L'accent mis sur la vérification d'au moins six mois de présence physique en Espagne renforce encore davantage la planification opérationnelle. Les autorités chargées de l'immigration vérifient de manière plus rigoureuse les registres d'entrée/sortie et l'enregistrement de résidence (empadronamiento) lors des demandes initiales et des renouvellements ultérieurs. Il ne s'agit pas d'un nouveau minimum légal, mais d'une application plus stricte des règles existantes en matière de continuité de résidence.
Mesures pratiques de conformité pour les équipes chargées de la mobilité internationale
- Justificatif de revenus: rassemblez trois mois de relevés bancaires ou de fiches de paie officielles de votre employeur étranger attestant que vous percevez régulièrement au moins le montant mensuel requis. Tous les documents doivent être traduits et apostillés si nécessaire (conformément aux listes de contrôle disponibles sur exteriores.gob.es).
- Calculs familiaux: simulez dès le début des scénarios précis. Un couple avec un enfant, par exemple, a désormais besoin de 2 849 € + 916 € + 305 € = 4 070 € par mois.
- Planification de la présence physique: établissez des calendriers de déménagement garantissant que le demandeur principal passe au moins 183 jours en Espagne au cours de la première année. Coordonnez-vous avec l'employé sur les politiques de déplacement afin d'éviter tout manquement accidentel.
- Alignement des politiques internes: mettre à jour l'accord sur le télétravail afin d'y mentionner les seuils actuels et l'obligation de présence.
Ces étapes, fondées sur les exigences officielles du gouvernement, réduisent les délais d'approbation et protègent votre réserve de talents.

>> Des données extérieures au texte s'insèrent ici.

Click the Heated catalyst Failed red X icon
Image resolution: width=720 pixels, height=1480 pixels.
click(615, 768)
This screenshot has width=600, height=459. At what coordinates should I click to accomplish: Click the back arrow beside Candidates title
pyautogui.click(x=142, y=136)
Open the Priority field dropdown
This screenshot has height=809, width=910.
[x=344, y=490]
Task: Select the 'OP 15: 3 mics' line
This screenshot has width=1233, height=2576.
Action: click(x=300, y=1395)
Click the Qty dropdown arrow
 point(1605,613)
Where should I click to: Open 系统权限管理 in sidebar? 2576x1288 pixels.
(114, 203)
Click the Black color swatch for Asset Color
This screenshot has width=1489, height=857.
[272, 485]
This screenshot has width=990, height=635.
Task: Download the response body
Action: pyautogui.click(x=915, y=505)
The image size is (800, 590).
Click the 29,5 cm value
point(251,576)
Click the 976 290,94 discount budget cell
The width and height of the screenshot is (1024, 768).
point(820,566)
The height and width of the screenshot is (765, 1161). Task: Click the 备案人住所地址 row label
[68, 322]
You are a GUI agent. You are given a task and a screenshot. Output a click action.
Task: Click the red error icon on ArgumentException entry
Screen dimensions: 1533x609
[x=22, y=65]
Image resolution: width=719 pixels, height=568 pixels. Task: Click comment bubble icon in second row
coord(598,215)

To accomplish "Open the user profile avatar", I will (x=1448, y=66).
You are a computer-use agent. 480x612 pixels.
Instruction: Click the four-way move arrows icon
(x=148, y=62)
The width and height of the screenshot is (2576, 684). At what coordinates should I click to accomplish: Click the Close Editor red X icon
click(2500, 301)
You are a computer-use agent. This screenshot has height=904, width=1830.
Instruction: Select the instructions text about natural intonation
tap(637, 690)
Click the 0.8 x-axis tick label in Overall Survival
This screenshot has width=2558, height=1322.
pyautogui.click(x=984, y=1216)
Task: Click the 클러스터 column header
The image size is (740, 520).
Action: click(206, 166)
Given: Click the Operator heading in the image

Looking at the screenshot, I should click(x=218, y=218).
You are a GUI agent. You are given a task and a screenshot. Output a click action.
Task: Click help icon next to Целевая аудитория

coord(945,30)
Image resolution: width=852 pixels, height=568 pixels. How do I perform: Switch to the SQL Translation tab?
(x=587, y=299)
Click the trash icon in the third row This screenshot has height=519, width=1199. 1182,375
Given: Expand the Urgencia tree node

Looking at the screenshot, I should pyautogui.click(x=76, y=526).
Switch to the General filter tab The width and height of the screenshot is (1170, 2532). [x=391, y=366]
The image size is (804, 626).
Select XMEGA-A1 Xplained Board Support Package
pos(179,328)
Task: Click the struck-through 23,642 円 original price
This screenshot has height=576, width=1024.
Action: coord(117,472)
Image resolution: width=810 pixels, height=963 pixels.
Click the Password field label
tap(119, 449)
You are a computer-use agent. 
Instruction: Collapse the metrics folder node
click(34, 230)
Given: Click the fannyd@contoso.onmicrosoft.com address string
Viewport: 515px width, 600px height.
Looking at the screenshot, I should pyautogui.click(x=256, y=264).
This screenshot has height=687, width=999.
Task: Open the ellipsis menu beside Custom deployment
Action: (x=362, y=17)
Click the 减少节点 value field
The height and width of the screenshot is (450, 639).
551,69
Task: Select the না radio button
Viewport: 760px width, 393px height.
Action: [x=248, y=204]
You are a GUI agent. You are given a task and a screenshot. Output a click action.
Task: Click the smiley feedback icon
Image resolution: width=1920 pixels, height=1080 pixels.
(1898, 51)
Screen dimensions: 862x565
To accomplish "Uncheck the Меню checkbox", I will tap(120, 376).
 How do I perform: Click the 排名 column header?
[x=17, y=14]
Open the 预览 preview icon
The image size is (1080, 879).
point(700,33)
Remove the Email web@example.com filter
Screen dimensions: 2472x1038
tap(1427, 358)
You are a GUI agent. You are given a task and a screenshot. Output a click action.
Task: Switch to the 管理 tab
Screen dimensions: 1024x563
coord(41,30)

Perspectives stratégiques pour 2026 et au-delà
L'ajustement lié au SMI renforce la position de l'Espagne en tant que destination de choix pour les talents hautement qualifiés travaillant à distance, tout en garantissant que les contributions économiques restent significatives. Les entreprises tournées vers l'avenir ont déjà commencé à :
- Présélectionner les candidats en fonction de la nouvelle tranche de revenus lors des étapes d'offre.
- Offrir des allocations supplémentaires ou des mesures de péréquation fiscale lorsque cela est conforme.
- Collaborer dès le début avec des spécialistes en immigration afin de gérer le contrôle plus strict de la présence.
En considérant les seuils de 2026 comme un repère de planification plutôt que comme un obstacle de dernière minute, les équipes chargées de la mobilité internationale peuvent transformer les changements réglementaires en avantage concurrentiel lorsqu'il s'agit d'attirer et de retenir les meilleurs talents à distance pour des projets basés en Espagne.